By Jiang Jie (People's Daily Overseas New Media)    17:21, April 09, 2019

Firefighters combating against wildfire in Muli, southwest China's Sichuan province. Photo via The Beijing News

Wildfire, a natural climate event, could get worse with the rise in frequency and intensity under global warming caused by climate change, scientists warned, after multiple countries including China, South Korea and the US suffer great losses from the unruly flames.

“It has become a common sense that wildfire could become worse under climate change,” Dr. Zhang Xiaoquan, chief scientist of The Nature Conservancy (TNC) China Program, a leading nongovernmental organization that works for global conservation, told People’s Daily Overseas Social Media.

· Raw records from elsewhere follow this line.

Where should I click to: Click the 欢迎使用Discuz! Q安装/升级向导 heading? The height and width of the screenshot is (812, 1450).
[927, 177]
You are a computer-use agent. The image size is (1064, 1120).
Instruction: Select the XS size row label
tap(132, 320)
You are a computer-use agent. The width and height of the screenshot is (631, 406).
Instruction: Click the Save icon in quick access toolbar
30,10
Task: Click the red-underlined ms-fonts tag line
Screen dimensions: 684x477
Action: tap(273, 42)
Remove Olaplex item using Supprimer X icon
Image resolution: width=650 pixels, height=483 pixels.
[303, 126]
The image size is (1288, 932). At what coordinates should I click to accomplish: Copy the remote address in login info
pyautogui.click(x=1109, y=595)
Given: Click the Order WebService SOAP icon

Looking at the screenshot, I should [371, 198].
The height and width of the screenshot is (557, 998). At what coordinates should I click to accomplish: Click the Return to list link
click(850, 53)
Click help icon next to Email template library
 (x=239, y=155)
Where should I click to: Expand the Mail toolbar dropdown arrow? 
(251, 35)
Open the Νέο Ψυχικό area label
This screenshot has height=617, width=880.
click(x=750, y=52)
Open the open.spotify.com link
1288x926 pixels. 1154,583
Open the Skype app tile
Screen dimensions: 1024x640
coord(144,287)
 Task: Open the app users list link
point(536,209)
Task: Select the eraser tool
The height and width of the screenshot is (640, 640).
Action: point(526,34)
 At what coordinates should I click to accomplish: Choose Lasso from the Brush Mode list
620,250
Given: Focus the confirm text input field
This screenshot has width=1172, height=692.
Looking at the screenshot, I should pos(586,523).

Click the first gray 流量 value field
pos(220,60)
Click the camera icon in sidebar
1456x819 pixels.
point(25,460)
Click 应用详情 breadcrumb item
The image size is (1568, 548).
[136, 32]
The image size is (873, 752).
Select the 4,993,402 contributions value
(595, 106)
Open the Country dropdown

The remarks came amid some public concerns over the possibility of more wildfires as global warming worsens around the world, including in China, which recently saw a deadly wildfire.

South Korea has declared a national emergency in response to its largest wildfire in recent years, which broke out on Apr. 4, claiming at least two lives and leading to the evacuation of thousands. Last November, the US also witnessed destructive wildfires in the state of California, which killed over 90 people and engulfed several residential areas.

“Global warming does merely lead to a rise in average temperature on course for 0.85 degrees Celsius – to some, it does not seem to bother them at all. The greater impact is that it intensifies the world’s climate events and increases their frequency, meaning hot weather gets hotter and cold weather gets colder. It also suggests higher risks of natural disasters,” Zhang explained.

A latest climate change report issued by a research center under the China Meteorological Administration (CMA) reaffirms such observations, noting a further tendency of global warming. It also found that China is at higher risks of more extreme weather and climate events.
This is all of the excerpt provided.